§ **TEXT SEGMENT**
NewsBite

Advertisement

Explainer

How does Scott Pendlebury stop time?

We explored the art and science behind the Collingwood veteran’s Matrix-like manoeuvres – his talent for bending time and space – in this Explainer from 2019. Five years later, the now 36-year-old is still defying the passage of time.

By

Roger Federer always had that extra fraction of a second. In cricket, the majestic Mark Waugh, too, seemed utterly unhurried when a red missile was hurled at him at 150 km/h. And, in the hectic chaos of Australian football – a game in which 36 players run in different directions and crash into one another – there is one man who appears to have considerably more time than any of his 800 AFL peers.

Scott Pendlebury, a Collingwood icon, doesn’t merely have more time than other footballers. On the field, when he gets the ball, he creates an impression that the game has slowed –sometimes, even stopped. Pendlebury has been likened to the character of Neo played by Keanu Reeves in The Matrix, who can swerve around oncoming bullets as if in slow-motion while others are stuck, and struck, in normal speed.

§ **RECORDS SHOWN**
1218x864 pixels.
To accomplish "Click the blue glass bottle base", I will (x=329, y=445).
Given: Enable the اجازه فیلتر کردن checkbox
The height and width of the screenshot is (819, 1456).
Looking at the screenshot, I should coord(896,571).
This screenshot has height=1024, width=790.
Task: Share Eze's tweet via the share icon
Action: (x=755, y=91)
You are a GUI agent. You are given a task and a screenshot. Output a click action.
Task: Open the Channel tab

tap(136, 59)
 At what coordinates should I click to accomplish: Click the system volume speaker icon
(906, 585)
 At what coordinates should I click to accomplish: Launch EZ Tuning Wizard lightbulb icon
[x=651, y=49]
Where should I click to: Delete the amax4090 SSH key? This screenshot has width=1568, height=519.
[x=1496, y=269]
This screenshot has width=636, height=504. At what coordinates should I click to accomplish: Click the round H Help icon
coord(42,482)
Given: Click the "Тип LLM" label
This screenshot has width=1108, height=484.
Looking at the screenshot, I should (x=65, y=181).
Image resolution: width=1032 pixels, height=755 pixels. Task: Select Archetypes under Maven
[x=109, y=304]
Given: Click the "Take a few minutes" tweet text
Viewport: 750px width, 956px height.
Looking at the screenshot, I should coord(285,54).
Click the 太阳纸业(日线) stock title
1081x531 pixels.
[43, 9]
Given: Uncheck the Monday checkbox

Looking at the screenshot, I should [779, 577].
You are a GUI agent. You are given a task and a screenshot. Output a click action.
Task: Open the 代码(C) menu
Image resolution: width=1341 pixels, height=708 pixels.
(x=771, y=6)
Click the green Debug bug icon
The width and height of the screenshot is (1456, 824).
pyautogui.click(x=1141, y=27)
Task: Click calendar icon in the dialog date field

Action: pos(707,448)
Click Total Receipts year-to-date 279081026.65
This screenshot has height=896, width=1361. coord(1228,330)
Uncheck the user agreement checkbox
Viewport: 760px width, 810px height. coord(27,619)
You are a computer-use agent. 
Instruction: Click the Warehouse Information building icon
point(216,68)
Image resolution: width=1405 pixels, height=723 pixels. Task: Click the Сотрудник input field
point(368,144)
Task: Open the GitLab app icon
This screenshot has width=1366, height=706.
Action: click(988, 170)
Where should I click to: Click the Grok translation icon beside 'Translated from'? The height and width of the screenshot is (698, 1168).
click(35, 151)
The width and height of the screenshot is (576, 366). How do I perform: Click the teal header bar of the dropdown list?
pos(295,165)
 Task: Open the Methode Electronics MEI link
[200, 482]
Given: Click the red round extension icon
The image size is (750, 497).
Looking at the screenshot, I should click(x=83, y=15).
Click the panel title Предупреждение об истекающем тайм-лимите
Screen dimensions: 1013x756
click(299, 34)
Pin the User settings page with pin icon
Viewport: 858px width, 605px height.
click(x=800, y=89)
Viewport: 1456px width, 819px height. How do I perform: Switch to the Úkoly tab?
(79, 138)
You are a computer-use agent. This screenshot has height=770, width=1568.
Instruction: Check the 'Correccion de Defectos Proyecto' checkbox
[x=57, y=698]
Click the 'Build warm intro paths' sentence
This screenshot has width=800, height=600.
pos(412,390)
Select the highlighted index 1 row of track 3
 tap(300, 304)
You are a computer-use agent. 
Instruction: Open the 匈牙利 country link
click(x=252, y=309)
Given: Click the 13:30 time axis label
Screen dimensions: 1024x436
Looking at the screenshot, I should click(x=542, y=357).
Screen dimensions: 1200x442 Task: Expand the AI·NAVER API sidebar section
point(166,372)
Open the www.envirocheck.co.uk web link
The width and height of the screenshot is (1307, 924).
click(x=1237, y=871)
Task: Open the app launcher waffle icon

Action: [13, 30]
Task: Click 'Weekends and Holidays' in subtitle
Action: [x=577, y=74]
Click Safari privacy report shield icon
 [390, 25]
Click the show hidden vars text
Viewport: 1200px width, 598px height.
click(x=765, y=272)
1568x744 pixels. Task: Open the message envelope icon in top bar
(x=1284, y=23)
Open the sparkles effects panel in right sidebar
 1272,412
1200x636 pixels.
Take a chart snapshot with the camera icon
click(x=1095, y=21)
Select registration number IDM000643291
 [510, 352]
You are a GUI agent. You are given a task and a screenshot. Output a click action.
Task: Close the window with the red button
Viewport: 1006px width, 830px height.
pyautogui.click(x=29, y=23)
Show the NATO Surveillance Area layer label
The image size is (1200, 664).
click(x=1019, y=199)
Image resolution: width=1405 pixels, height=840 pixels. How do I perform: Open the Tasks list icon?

§ **STATED PROBLEM A**
Name every athlete the Scott Pendlebury article mentions.
§ **STATED PROBLEM B**
In the Scott Pendlebury article, which film character has Pendlebury been likened to?
§ **STATED PROBLEM C**
Continue the article on Scott Pendlebury from the point where it stops.

§ **TASK ANSWER A**
Roger Federer, Mark Waugh, Scott Pendlebury

§ **TASK ANSWER B**
Neo, played by Keanu Reeves in The Matrix.

§ **TASK ANSWER C**
Pendlebury, an understated guy with obsessive tendencies (he used to weigh his food), isn’t a mysterious, semi-reclusive personality in the mould of, say, Gary Ablett snr or Dustin Martin; nor is he an irreverent larrikin such as his old teammate Dane Swan. But if Pendlebury isn’t mysterious, there is a mystery at the heart of his game – namely, what it is that he does on the field to create the impression that this most frenetic of sports has slowed, or hit the pause button, for him?

Just as cameras from various angles capture Reeves in The Matrix in scenes of thrilling variable-speed action, so is the on-field phenomenon of Pendlebury best understood from several vantages: his own perspective; forensic analysis by boffins; the perception of a teammate; and what we, the madding crowd, see when we watch him waft around the field, tacklers clutching at him vainly or avoiding rushing at him for fear of what he might do.

What does this phenomenon tell us about how modern footy is played? Do sportspeople in other codes share this gift? And what does the champion say himself?

Scott Pendlebury disposes of the ball in a game against Essendon in 2019.

Scott Pendlebury disposes of the ball in a game against Essendon in 2019.Credit: Getty Images, digitally altered

Advertisement

What does Pendlebury perceive on the field?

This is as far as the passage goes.